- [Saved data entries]
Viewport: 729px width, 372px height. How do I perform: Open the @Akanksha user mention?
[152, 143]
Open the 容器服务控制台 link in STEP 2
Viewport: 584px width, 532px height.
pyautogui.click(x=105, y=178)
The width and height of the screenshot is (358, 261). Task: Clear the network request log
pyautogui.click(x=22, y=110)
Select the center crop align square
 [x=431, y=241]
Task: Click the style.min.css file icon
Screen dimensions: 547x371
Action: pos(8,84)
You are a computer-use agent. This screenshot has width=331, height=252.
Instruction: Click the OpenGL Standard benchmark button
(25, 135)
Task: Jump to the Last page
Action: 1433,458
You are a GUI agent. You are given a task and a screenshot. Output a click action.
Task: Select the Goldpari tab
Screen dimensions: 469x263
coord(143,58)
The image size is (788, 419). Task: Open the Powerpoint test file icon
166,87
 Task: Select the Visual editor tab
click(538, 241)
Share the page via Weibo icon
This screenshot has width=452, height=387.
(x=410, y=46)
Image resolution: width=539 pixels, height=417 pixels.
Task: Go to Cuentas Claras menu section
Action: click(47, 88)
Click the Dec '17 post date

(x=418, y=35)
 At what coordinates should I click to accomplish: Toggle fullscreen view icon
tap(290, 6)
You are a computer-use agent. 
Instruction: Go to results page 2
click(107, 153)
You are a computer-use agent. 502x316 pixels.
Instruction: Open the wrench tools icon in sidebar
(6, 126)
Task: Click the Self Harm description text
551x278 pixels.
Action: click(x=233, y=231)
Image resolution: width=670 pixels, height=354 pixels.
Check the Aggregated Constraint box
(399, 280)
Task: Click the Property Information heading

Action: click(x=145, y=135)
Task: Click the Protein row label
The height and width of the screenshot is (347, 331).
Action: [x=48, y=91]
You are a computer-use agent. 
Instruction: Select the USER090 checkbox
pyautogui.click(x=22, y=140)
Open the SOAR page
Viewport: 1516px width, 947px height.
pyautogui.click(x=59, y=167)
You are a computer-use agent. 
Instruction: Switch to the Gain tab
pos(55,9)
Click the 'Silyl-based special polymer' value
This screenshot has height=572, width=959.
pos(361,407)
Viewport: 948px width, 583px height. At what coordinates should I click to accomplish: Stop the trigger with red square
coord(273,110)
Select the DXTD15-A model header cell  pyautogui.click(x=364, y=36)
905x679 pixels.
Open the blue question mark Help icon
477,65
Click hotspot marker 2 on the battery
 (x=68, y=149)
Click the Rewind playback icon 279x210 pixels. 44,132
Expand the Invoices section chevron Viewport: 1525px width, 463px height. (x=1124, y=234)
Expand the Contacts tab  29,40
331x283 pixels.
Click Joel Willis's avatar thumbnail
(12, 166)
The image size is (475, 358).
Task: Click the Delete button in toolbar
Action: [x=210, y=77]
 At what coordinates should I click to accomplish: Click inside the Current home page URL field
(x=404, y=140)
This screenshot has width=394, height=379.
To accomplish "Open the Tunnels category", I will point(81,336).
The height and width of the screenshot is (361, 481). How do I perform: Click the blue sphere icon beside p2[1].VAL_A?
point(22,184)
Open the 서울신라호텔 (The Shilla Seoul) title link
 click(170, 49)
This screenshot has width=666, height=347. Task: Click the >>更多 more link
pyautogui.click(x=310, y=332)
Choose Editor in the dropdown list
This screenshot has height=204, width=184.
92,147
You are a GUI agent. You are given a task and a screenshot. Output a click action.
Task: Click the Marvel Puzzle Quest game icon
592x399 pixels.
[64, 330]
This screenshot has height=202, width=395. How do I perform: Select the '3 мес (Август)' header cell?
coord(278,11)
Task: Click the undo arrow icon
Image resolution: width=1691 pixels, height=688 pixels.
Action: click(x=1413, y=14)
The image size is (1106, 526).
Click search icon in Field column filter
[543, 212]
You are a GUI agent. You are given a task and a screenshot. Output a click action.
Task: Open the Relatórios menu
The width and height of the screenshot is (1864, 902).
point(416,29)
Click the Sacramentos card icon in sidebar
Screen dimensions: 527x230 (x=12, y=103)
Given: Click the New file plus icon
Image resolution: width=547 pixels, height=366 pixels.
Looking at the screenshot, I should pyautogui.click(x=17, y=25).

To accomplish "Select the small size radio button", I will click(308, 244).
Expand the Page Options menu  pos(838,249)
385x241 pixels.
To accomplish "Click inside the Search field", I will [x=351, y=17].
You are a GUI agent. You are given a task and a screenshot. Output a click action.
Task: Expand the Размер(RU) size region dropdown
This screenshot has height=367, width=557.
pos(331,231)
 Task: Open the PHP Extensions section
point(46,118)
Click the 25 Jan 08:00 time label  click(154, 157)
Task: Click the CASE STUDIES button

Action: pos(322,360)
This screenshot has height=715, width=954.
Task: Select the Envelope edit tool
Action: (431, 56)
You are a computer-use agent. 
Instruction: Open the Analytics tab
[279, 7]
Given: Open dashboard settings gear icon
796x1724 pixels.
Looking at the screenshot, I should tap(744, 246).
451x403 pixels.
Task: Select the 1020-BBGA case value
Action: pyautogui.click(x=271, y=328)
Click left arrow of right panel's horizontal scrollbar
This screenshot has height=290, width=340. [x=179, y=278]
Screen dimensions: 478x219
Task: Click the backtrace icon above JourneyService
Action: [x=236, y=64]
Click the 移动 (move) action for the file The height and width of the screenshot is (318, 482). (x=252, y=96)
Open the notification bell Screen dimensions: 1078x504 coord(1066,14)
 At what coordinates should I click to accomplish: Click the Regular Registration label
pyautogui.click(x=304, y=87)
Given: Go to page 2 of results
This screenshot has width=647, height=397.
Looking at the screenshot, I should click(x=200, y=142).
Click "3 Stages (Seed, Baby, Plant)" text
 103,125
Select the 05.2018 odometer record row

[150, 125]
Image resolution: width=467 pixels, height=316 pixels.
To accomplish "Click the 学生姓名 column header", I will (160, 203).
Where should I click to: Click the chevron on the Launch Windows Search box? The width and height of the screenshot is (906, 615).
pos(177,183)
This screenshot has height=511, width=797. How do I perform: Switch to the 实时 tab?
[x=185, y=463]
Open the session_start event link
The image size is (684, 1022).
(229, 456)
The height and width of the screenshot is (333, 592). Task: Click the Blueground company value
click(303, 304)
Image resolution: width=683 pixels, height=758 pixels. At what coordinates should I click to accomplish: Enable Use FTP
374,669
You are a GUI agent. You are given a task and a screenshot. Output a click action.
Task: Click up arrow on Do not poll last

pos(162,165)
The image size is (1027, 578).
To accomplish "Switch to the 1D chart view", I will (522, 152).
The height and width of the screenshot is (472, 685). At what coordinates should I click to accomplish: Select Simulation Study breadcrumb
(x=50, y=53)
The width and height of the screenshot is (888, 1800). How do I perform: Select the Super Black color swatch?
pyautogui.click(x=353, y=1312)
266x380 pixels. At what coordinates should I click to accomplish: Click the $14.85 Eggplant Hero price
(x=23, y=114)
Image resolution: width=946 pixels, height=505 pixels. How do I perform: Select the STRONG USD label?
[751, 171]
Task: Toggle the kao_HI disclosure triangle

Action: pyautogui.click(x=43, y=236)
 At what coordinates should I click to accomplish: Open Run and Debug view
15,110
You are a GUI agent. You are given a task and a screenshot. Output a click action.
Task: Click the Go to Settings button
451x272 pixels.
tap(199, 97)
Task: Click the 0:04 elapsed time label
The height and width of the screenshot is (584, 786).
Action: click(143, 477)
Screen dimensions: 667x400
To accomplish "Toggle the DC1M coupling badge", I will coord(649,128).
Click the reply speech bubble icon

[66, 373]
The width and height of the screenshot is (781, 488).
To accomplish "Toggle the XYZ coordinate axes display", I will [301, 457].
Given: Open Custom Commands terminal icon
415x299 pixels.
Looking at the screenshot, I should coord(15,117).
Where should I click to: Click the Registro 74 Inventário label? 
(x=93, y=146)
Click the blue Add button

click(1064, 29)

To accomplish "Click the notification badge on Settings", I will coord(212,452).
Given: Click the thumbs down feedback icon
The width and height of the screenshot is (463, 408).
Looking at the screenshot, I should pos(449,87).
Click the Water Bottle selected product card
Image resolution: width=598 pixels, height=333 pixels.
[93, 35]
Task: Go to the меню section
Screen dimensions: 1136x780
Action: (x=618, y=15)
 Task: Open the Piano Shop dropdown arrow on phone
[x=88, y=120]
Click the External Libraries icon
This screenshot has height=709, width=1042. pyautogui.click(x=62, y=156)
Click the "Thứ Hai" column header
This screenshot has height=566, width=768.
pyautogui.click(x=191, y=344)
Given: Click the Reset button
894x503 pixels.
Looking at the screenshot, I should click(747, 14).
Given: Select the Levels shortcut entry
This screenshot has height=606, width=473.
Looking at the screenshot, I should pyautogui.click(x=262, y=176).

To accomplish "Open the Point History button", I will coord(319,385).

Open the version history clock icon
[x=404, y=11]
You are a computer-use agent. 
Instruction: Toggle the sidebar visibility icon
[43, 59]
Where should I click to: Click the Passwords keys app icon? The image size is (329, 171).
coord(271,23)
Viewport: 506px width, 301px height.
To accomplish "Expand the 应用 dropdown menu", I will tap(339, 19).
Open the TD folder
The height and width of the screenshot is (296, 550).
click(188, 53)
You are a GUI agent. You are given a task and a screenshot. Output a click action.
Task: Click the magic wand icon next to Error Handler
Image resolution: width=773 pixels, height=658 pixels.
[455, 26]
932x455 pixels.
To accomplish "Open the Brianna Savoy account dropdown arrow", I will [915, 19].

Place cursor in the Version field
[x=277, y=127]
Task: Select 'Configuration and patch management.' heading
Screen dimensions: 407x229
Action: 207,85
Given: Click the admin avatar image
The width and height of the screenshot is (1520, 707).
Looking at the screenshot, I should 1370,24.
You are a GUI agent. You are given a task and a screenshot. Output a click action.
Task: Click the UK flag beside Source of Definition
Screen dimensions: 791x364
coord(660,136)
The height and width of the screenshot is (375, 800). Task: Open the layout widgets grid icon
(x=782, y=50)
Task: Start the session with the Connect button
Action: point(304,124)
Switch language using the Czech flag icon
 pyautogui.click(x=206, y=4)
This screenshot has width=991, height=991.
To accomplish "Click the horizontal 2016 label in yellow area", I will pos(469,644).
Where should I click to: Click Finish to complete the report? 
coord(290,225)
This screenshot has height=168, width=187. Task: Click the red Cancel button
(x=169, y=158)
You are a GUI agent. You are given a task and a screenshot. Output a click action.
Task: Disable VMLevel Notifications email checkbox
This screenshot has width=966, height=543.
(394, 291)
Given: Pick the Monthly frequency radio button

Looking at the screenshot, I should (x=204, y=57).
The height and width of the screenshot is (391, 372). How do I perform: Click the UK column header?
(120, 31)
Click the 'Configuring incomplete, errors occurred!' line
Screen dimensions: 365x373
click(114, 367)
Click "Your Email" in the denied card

- [Prompt] From the data above, work out how many lines hold "time". Answer with the number alone.

- [Solution] 2